In our case, this would mean that two permutations $\sigma$ and $\sigma’$ are equivalent provided that $\sigma’ = \tau \sigma \tau^{-1}$ for some permutation $\tau$. The natural choice (at least at this point) to take $\tau$ from is $S_{|G|}$. Later on, we will see that we may want to be more restrictive about our choice of $\tau$ due to parity reasons. In any case, we say that $\sigma’$ is the result of conjugation of $\sigma$ by $\tau$.
Conjugation in $S_n$ (in the language of orbits)
If we think of conjugation of $\sigma$ by $\tau$ as a change-of-labeling, then we would expect $\sigma’ = \tau\sigma\tau^{-1}$ to inherit the structure of the orbits of $\sigma$. This hints at a way of classifying what we will later call the conjugacy classes of $S_n$.
Proposition. Let $\sigma, \tau \in S_n$ and let $O$ be an orbit of $\langle \sigma \rangle$. Then $f:O \to [n]$ defined by $f(i) = \tau \sigma(i)$ is an injection and $f(O)$ is an orbit of the group generated by $\sigma’ = \tau \sigma \tau^{-1}$.
Proof. If $\tau\sigma(i) = \tau\sigma(j)$, then we can just apply the inverse permutation $(\tau\sigma)^{-1}$ on the left to get $i = j$. So $f$ bijects $O \to f(O)$. To show that $f(O)$ is an orbit of $\langle \sigma’\rangle$, we write
\[O = \{x, \sigma(x), \ldots, \sigma^{d-1}(x)\}\]where $d = |O|$ and $x$ is a representor of $O$. Noting that $\sigma’\tau = \tau \sigma$, we have that
\[f(O) = \{\tau(x), \sigma'\tau(x), \ldots, (\sigma')^{d-1}\tau(x)\}\]by direct computation. Furthermore, since $(\sigma’)^d\tau(x) = \tau\sigma(x) = \tau(x)$, it follows that $\sigma’$ acts as a $d$-cycle on $f(O)$, so $f(O)$ is an orbit of $\langle \sigma’\rangle$ and we are done.
Corollary. Every orbit of $\langle\sigma’\rangle$ is of the form $f(O)$ where $O$ is an orbit of $\langle\sigma\rangle$.
Proof. The map $f$ is a bijection so if $O’$ is an orbit of $\langle \sigma’ \rangle$, the same argument shows that $O := f^{-1}(O’)$ is an orbit of $\langle \sigma \rangle$. Thus, $f(O) = O’$ and the claim follows.
Since conjugation preserves the orbit shapes, we can equivalently say that conjugation preserves the cycle shapes of $\sigma$ thanks to the essential uniqueness of cycle decomposition. This leads us to suspect that we can actually classify the elements of $S_n$ by conjugation. For this to be true, however, we need to show that if $\sigma, \sigma’ \in S_n$ have the same cycle shapes, then there is some $\tau \in S_n$ such that $\sigma’ = \tau\sigma\tau^{-1}$. Computing $\tau$, in general, is pretty straightforward.

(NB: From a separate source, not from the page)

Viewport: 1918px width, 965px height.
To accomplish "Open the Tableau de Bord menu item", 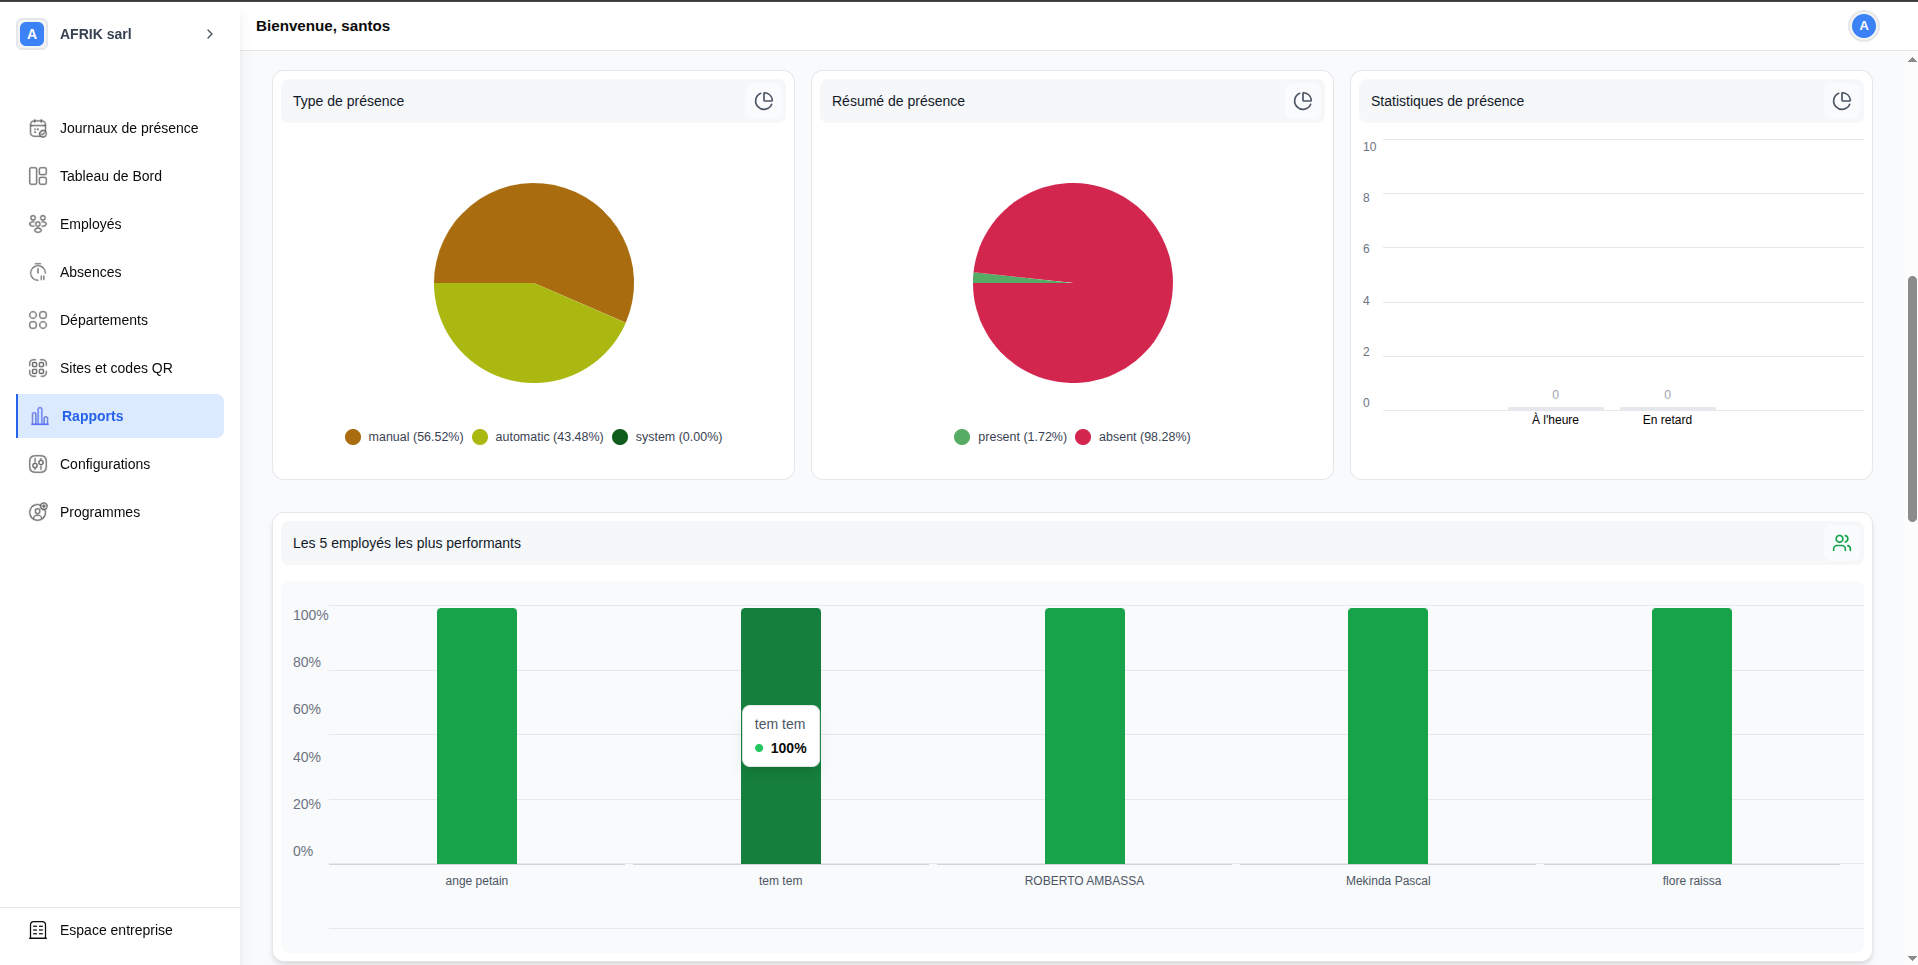I will tap(110, 176).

As an example, suppose
\[\sigma = (12)(34)(5678) \quad\text{ and }\quad \sigma' = (13)(58)(2467).\]Then we claim that $\tau = 13582467$ (in cycle notation, $\tau = (235)(4876)$) satisfies $\sigma’ = \tau\sigma\tau^{-1}$ in $S_8$. To obtain $\tau$, we simply send the $k$th position in $\sigma$ (after we add in the fixed points) to the $k$th position in $\sigma’$. Note that this choice of $\tau$ is not unique because we can reorder disjoint cycles as well as cyclically reorder the cycles themselves.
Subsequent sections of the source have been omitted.